Official says Vatican priest was informer

Warsaw, Poland - The priest in charge of caring for Polish pilgrims at the Vatican collaborated with the communist secret police in the 1980s during the reign of Polish native Pope John Paul II, an official said Wednesday.

An investigation into communist-era persecution of the Roman Catholic church in Poland turned up documents showing that the Rev. Konrad Stanislaw Hejmo, a Dominican, "was a secret collaborator of the Polish secret services under the names of Hejnal and Dominik," said Leon Kieres, head of the state-run National Remembrance Institute that investigated Nazi and communist crimes in Poland.

Hejmo, 69, was close to John Paul's entourage but not part of his inner circle. He could not immediately be reached for comment by The Associated Press.

Polish state television reported that he denied the allegations, and it broadcast audio of a phone interview in which he said, "There could have been some recordings tied, glued together ... It is hard for me to say now, I am not really aware now what this is."

It was not immediately clear what recordings he might have referred to.

Hejmo's Dominican superior, the Rev. Maciej Zieba, said he saw the files, which he termed "convincing and shocking."

Andrzej Paczkowski, a historian at the institute, said the files contain about 700 pages and cover the years through the 1980s.

The Vatican said it had no comment.

"We are still not sure of the type of the cooperation, whether he was simply talking about the Holy Father with the secret services or was actually providing secret information on him," Bishop Tadeusz Pieronek told The Associated Press. "If he was providing information, then this would be a very sad truth."

John Paul inspired resistance to Poland's communist rule and is credited by many with helping bring about its collapse in 1989.

"Everyone who was at the Vatican had ... ties with Father Hejmo and there was absolutely no suspicion" of him, said Marcin Przeciszewski, head of the Catholic Information Agency, a church news service. "He must have covered himself up well."

Hejmo started working at the Vatican in October 1979 after being recommended by the late Cardinal Stefan Wyszynski, leader of Poland's church at the time, TVN24 reported.

Earlier this month, Kieres said he recognized the taped voice of a clergyman who was secretly telling agents of Poland's communist secret services about John Paul.
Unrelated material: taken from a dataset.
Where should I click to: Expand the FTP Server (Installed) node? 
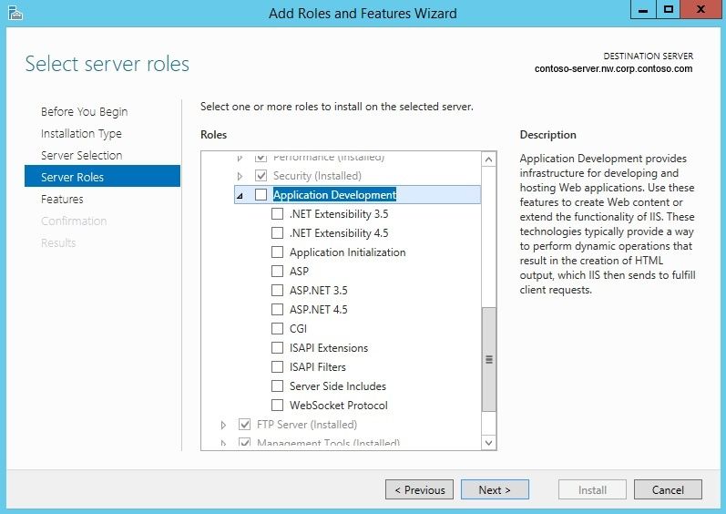tap(224, 425)
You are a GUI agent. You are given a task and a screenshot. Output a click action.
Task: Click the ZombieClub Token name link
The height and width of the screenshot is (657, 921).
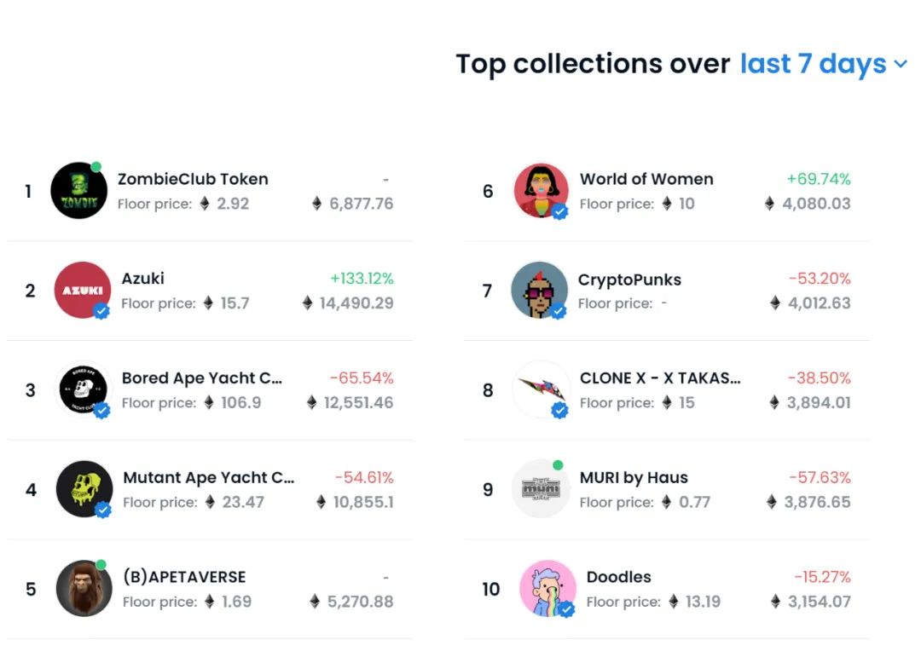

He said the news would have been "painful" to John Paul, who died April 2.

The release of communist-era information has roiled Poland recently after the leak of an index to files in the custody of the institute.

That list, which was posted on the Internet, caused controversy and confusion because it lists both people who informed and people who were spied on without distinguishing them.
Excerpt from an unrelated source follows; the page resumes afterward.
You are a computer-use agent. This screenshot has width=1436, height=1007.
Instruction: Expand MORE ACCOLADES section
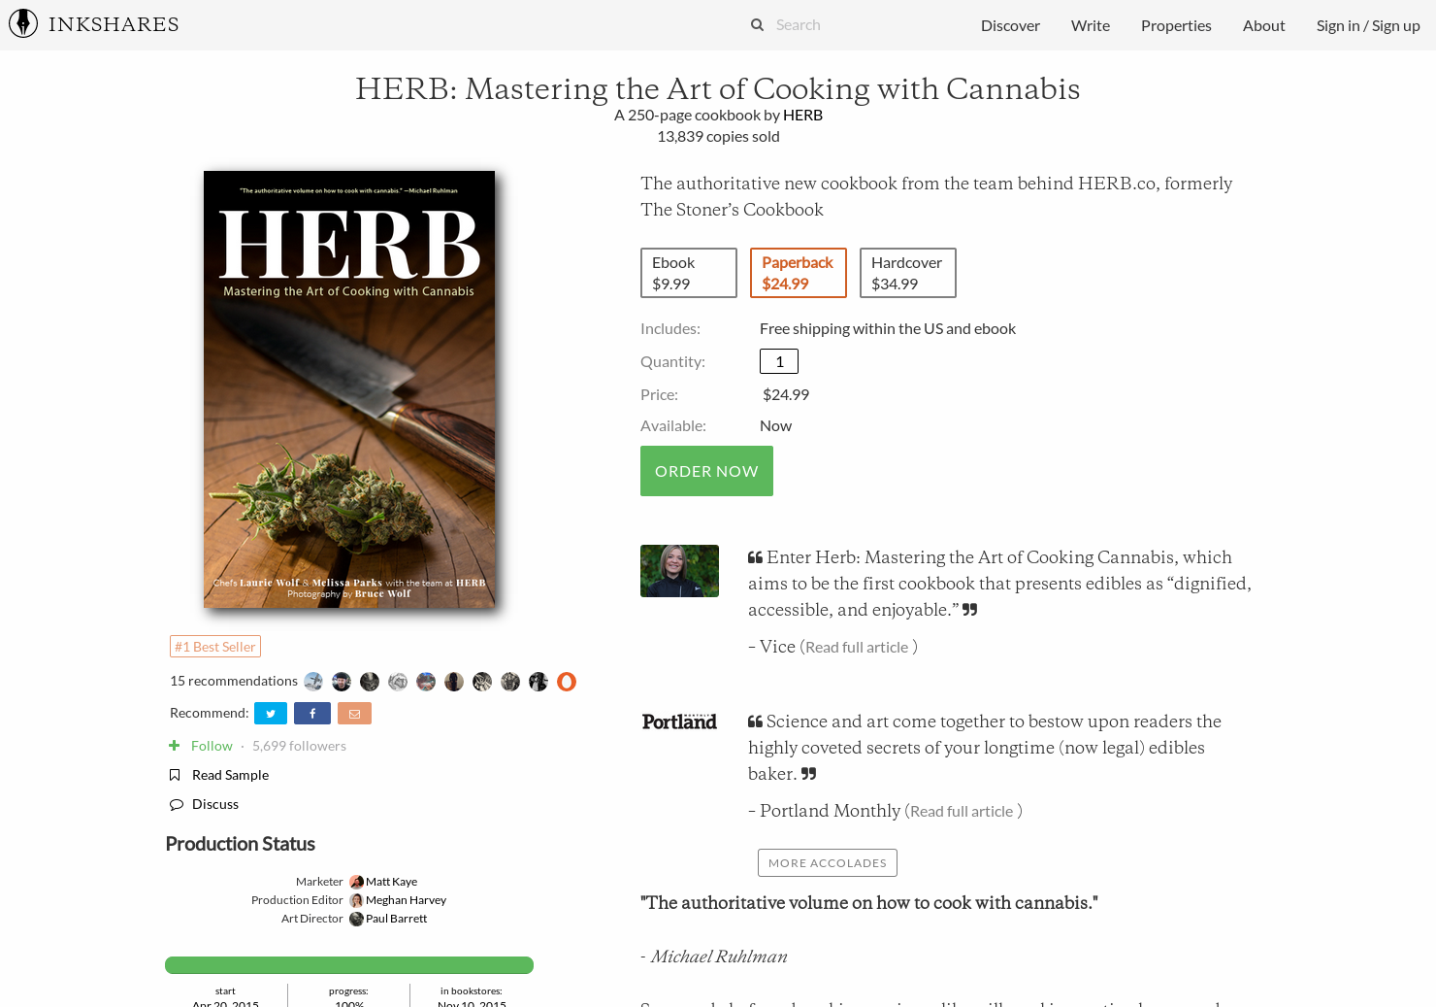pyautogui.click(x=827, y=862)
Accusation of collaborations are a serious matter in Poland, where having cooperated with the Soviet-backed communist government is considered shameful by many.
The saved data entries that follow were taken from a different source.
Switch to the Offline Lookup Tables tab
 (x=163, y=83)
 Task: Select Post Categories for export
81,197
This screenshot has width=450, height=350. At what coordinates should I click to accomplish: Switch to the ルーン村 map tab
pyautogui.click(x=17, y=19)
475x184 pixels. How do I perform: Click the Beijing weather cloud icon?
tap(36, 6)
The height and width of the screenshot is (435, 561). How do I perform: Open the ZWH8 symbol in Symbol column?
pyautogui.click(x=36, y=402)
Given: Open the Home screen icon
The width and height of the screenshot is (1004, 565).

Hejmo is very popular among Polish pilgrims, who flocked to the Vatican after John Paul's election to the Holy See in October 1978.

In 1998, the former East German spy chief said his agency had planted a mole in the Vatican. Ex-Stasi chief Markus Wolf told Italian television that the mole, a German Benedictine monk who worked in the science offices, supplied information on Vatican foreign policy.